The Loan Agreement is a contract between a lender and a borrower. It specifies what is to be lent, the conditions of loan and the respective responsibilities of each party. A covering letter may also be issued with the agreement which draws attention to particularly important conditions of loan. The loan agreement (may also be called a lender’s agreement, borrower’s agreement or loan contract) should be final.

  • Application period
    • This period is to have been agreed beforehand.
    • Confirmation of pre-loan discussion is a condition and part of the application for the loan. See installation documentation and facilities report guidelines.
    • Each institution should agree to this period of time. As a guideline, larger institutions require a period of between six and twelve months.
  • Insurance valuation

    The insurance valuation is based on a distinction between value of art and value of equipment or components lent.

  • General conditions

    This is a legal document and specific language should be approved by ‘Lending Institution’s’ legal counsel. In general these are the terms and conditions used by many lending institutions.
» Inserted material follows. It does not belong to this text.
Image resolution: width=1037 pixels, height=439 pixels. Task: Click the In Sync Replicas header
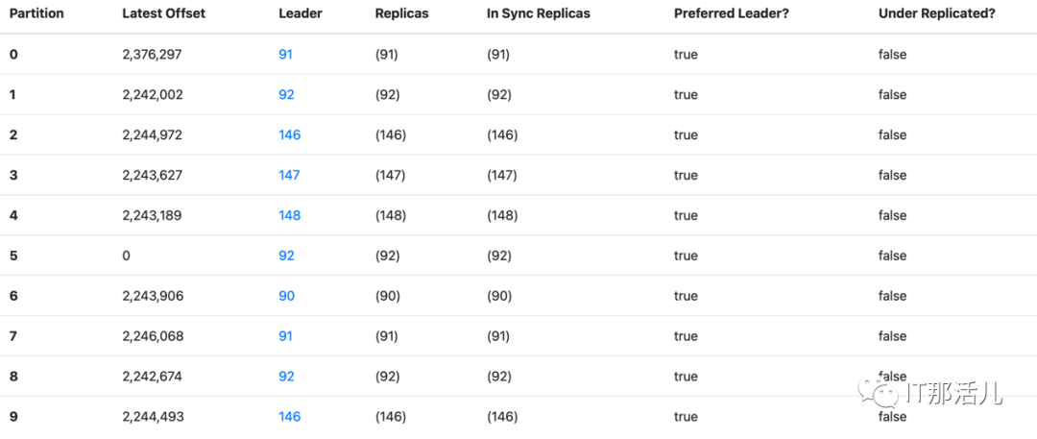click(x=539, y=13)
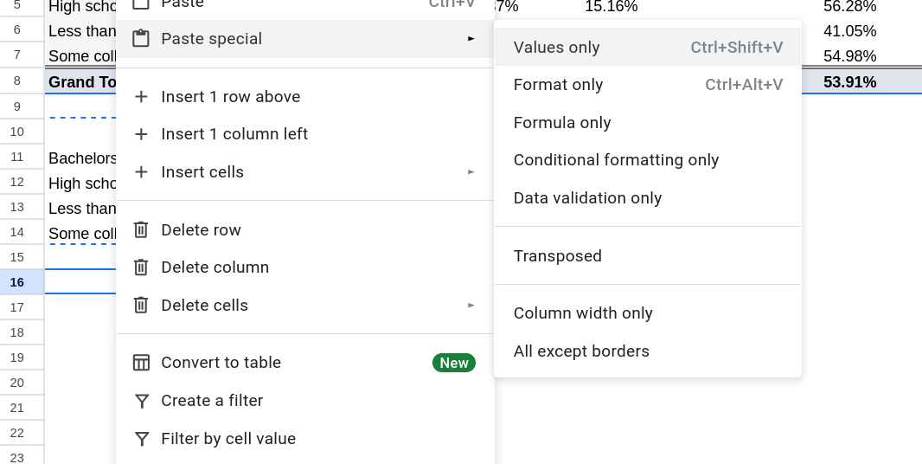Select Conditional formatting only
This screenshot has width=922, height=464.
pos(616,160)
  • Commercial insurance, indemnity and immunity

    Insurance procedures may vary according to the country ‘Lending Institution’ is located. Depending upon the guidelines of the individual country, some works might need filing from immunity from seizure.

  • Loan costs

    Some institutions may charge a loan administration fee. In addition, a depreciation fee may be invoked for replaceable components associated with the loan work.

Facilities report

A facilities report outlines an institution’s facilities, climate, security, staffing, insurance and loan history. Examples of standard facilities reports are to be found on the websites of the registrars groups listed in the External resources section. Most institutions have a completed report on file which has been verified by a registrar. The purpose of this document is to assure a lender that the borrower has a history of professional and responsible care of museum artifacts. It is often required by a lender in the early stages of a loan request to determine if the borrower’s facilities are appropriate. Further dialogue may then be initiated between the lending and borrowing institutions to discuss the specific needs of a particular artwork. The installation and maintenance of media artworks requires specific skills and expertise, we are therefore suggesting that it might be useful to attach an addendum to the standard facilities report asking questions specific to media artworks. The purpose of these guidelines is to gauge the suitability and level of expertise of the borrowing institution with regard to the specific needs of media art.
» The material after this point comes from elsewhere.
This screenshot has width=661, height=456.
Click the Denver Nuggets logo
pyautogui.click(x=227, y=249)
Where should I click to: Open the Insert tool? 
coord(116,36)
  • Handling and installation
    • Do you have specially trained staff to handle and install media art?
    • If yes, how many? Please specify the type of audio visual (AV) training this staff have received and their level of experience.
    • If there are no permanent staff in place who normally handle and install media art, who will be responsible for this work?
    • Who will supervise?
    • Who will carry out maintenance and monitor the condition of the artwork whilst on display?
    • Do you have staff experienced in condition reporting media artworks?
    • If yes, who completes these reports and what is their experience?
  • Structural and electrical information
    • Please provide architectural plans (including elevations) for the exhibition space in which the artwork will be installed.
    • Do you have the ability to completely darken and/or soundproof the exhibition space?
    • Is there a dedicated electrical supply for this artwork in the exhibition space?
    • What is the voltage of this electrical supply?
    • How many amps are available per circuit?
    • Is this electrical supply surge-protected?
    • Will a qualified electrician be available to consult/install the electrical supply?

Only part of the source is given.